Fin de partie pour Sodastream en Cisjordanie

Pour le mouvement pro palestinien BDS (boycott désinvestissement et sanctions), c’est une victoire. Pour Sodastream, il s’agit d’une décision purement commerciale…

 

En tout état de cause, le fabricant israélien de machines à gazéifier vient d’annoncer son intention de fermer « par étapes d’ici à fin 2015 » son unité de production de Mishor Adoumim, une zone industrielle située à quelques kilomètres à l’Est de Jérusalem, en Cisjordanie. Le groupe, qui va également se séparer de son usine d’Alon Tavor (près de Nazareth), compte transférer ces activités dans son nouveau site israélien de Lehavim (situé dans le Néguev, dans le sud du pays), lequel a commencé à fonctionner en mai dernier. Des mesures qui font partie d’un « plan de croissance » visant à restaurer l’efficacité opérationnelle de la société.

Il n’empêche. En renonçant à son usine de Mishor  Adoumim, Sodastream met fin à plus d’un an de polémique. Depuis l’annonce d’un contrat de promotion passé début 2014 avec l’actrice Scarlett Johansson, la marque a été sous le feu des critiques. La star américaine a dû dans la foulée démissionner de son poste d’ambassadrice de l’ONG Oxfam International, hostile à la colonisation israélienne en Cisjordanie Et Sodastream n’a cessé de se faire reprocher l’existence de cette usine controversée. Le PDG de la compagnie, Daniel Birnbaum, avait pourtant fait valoir à ses détracteurs que l’unité de Mishor Adoumim, l’une de ses 22 usines du groupe, se présentait comme un « modèle de coexistence » employant 500 Palestiniens sur un total de 1.300 employés.

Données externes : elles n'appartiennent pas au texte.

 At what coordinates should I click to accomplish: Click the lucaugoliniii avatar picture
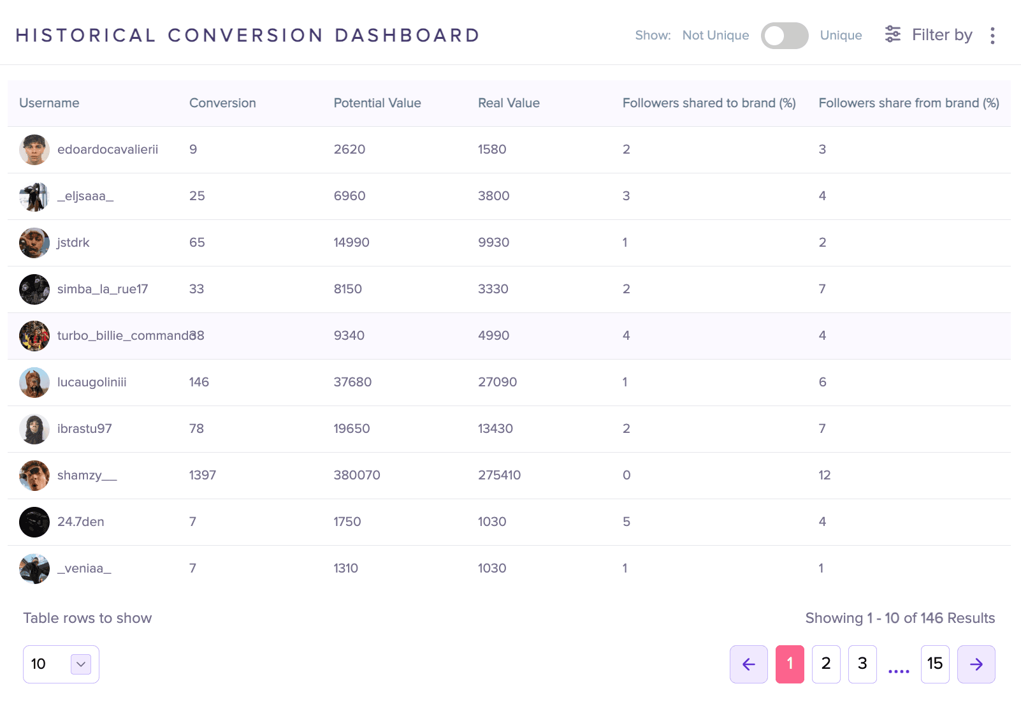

Il avait expliqué que ces travailleurs étaient rémunérés à égalité avec leurs collègues juifs ou arabes israéliens, à un niveau de salaire trois à quatre fois plus élevé que celui proposé dans l’Autorité Palestinienne. Mais le patron de Sodastream avait dans le même temps reconnu que sa localisation, non loin du bloc de colonies de Maale Adoumim, était « une épine dans le pied ». La zone a beau faire partie du « consensus israélien », à savoir d’un ensemble de territoires qu’il est exclu d’intégrer dans le périmètre d’un futur Etat Palestinien, elle est de nature à porter ombrage à une société implantée dans 45 pays et cotée au Nasdaq.

Employés réaffectés

D’autant que le spécialiste de boissons faites maison traverse une phase délicate. « Après sept années consécutives de croissance à deux chiffres, la tendance s’est interrompue », a fait valoir mercredi dernier la direction de Sodastream qui a encore revu à la baisse ses prévisions de résultats annuels. Reste à savoir si le mouvement BDS sera à même d’exploiter l’affaire Sodastream pour faire avancer sa cause. « Notre mouvement a progressivement affecté la réputation de Sodastream sur le plan international. La pression exercée a eu un impact sur les détaillants de la marque en Europe et en Amérique du Nord, ainsi que sur le cours de Bourse du groupe qui a plongé ces derniers mois », a affirmé Rafeef Ziadah, la porte-parole de BDS, dans un communiqué.

Une explication que récuse totalement le célèbre fabricant de machines à sodas. La société compte du reste proposer une solution de continuité à ses employés palestiniens. « Nous avons demandé aux autorités israéliennes de nous fournir des permis de travail afin de permettre à ces employés de rejoindre les rangs des effectifs de Lehavim », a indiqué Daniel Birnbaum, le PDG de Sodastream. Une implantation industrielle pour laquelle le groupe a reçu une subvention de 20 millions de dollars du gouvernement israélien.